Country: Brazil
Director: José Padilha
Time: 1 hour and 58 minutes
What It Elicits: Social critique, a lot of tension, and musings on invisibility
Where Can I Get It: Internet (free) and Kanopy (w/subscription)
Brazilian cinema captured international imagination with 2002’s City of God, a stylized juxtaposition of the violence, vivacity, and poverty of Rio de Janeiro’s favelas in bildungsroman form. Depicting events at a thirty year remove, City of God’s hopeful resolution stood in contrast to other less marketable explorations of similar topics by Brazilian directors, most notably the bleaker but more insightful Pixote (1980), a film which in turn inspired Mira Nair’s celebrated look at Mumbai’s street children in Salaam Bombay! (1988). In a similar vein, José Padilha’s documentary Bus 174, released the same year as City of God, functions as social commentary by excavating an inexplicable act of violence and tracing its antecedent history. It centers on a broad daylight bus hijacking by a young man named Sandro, who grew up homeless moving between jail and Rio’s slums. Taking passengers hostage and waving a gun at the congregating gawkers, assembling television cameras, and gathering police, Sandro appears to have no substantive demands as the bus sits idle in a middle-class Rio neighborhood and the afternoon unspools.

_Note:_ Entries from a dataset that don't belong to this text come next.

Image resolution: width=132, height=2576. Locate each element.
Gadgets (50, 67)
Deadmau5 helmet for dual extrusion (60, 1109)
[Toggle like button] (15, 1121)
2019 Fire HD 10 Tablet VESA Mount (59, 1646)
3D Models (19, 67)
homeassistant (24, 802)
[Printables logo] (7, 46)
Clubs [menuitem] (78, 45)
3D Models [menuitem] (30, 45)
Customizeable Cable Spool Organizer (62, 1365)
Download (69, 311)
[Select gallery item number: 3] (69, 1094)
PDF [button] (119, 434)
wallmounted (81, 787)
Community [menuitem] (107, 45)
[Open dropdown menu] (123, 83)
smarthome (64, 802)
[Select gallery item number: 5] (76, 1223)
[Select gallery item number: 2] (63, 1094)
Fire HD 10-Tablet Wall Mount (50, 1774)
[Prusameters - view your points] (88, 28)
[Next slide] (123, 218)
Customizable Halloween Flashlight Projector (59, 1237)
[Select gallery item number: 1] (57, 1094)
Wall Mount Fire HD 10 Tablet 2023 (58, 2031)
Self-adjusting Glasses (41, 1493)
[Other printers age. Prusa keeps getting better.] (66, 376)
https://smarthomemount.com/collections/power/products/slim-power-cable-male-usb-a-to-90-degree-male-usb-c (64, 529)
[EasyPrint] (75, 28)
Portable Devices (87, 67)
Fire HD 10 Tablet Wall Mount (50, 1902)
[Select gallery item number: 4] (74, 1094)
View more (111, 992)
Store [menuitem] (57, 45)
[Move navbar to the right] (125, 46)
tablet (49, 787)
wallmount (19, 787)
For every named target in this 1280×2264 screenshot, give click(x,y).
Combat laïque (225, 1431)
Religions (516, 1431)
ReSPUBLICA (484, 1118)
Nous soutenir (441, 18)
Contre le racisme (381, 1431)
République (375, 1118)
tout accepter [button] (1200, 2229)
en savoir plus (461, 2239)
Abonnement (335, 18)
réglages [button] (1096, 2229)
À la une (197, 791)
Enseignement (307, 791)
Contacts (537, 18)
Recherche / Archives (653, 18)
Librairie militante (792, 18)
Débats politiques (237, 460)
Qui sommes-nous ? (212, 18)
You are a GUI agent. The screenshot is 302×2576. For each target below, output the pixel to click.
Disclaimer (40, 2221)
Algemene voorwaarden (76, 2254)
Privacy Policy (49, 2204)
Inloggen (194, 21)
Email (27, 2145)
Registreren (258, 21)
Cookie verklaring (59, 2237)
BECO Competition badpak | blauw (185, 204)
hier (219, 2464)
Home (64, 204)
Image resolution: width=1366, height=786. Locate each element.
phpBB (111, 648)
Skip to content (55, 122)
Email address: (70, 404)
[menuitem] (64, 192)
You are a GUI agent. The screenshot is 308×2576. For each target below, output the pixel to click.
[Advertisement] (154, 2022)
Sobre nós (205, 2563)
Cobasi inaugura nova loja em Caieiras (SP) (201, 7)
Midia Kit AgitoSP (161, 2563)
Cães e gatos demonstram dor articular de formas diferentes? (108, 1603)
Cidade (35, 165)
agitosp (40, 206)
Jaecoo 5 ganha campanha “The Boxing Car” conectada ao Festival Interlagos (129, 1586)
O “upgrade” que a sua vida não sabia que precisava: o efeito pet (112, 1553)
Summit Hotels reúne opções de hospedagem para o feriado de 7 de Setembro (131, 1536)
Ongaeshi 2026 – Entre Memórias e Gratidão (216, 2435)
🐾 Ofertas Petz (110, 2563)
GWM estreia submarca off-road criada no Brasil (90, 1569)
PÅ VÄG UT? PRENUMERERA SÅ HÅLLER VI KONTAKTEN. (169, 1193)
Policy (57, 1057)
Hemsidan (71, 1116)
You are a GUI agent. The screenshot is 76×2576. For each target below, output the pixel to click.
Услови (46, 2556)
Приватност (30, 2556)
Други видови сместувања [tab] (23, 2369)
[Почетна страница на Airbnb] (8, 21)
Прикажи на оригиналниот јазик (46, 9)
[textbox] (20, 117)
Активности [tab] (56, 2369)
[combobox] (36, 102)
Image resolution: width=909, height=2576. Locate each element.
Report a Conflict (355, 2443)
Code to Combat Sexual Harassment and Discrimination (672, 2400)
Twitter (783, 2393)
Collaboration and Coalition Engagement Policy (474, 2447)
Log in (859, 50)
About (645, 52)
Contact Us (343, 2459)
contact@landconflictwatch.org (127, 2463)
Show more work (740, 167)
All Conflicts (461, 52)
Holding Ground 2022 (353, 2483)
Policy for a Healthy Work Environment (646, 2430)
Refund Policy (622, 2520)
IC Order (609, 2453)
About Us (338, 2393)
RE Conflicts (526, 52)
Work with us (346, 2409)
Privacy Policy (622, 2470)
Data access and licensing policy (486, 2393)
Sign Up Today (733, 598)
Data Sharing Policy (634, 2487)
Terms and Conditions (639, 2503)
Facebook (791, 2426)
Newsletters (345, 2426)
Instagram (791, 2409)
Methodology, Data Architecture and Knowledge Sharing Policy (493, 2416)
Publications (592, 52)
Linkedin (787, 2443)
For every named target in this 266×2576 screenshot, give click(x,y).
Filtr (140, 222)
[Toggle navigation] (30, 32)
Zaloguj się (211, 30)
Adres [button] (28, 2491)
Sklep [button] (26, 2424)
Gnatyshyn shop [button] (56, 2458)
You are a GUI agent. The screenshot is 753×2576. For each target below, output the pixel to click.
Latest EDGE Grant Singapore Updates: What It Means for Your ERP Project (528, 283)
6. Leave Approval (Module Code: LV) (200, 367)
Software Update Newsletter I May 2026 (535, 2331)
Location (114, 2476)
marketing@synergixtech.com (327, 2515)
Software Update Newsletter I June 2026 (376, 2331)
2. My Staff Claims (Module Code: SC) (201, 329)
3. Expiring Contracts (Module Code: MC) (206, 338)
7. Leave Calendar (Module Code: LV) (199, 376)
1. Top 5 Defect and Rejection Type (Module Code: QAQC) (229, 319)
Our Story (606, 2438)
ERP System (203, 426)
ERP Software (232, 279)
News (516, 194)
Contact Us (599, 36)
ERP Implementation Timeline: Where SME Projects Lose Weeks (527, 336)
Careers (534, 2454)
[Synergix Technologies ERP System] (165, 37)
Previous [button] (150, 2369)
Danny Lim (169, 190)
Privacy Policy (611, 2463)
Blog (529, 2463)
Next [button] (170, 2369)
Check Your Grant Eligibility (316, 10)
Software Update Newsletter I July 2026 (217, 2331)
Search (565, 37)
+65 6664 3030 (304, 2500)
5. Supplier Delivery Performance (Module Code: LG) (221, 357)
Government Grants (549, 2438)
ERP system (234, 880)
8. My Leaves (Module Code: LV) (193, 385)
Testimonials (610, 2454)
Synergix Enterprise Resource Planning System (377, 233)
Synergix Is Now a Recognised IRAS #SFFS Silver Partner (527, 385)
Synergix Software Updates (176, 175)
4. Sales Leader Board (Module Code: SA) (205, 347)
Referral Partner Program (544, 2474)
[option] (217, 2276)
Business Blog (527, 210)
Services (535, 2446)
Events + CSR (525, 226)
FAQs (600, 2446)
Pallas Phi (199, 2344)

In some ways, the pointlessness of Sandro’s action serves to underline the necessity of broader examination. Was he on drugs? Was he having a psychotic break? Was he reaching out for the attention so long denied him? It will forever be impossible to know. Yet if the film cannot exculpate its central character—for this would require more than the bare archive of his life can support—it seeks to contextualize him, exploring his early life, his socialization, and his relationship to the 1993 murder of six street children by Rio police known as the Candelaria Massacre. Throughout, Padilha starkly contrasts the invisibility of the impoverished and marginal with the spectacle violence creates, momentarily capable of eliciting society’s gaze. The film pushes its viewers to think beyond headlines, charting the ways trajectories and possibilities are circumscribed. For, as the final scenes of the film demonstrate, it is only when the cameras are out of sight and the crowd has dispersed that the true horror culminates.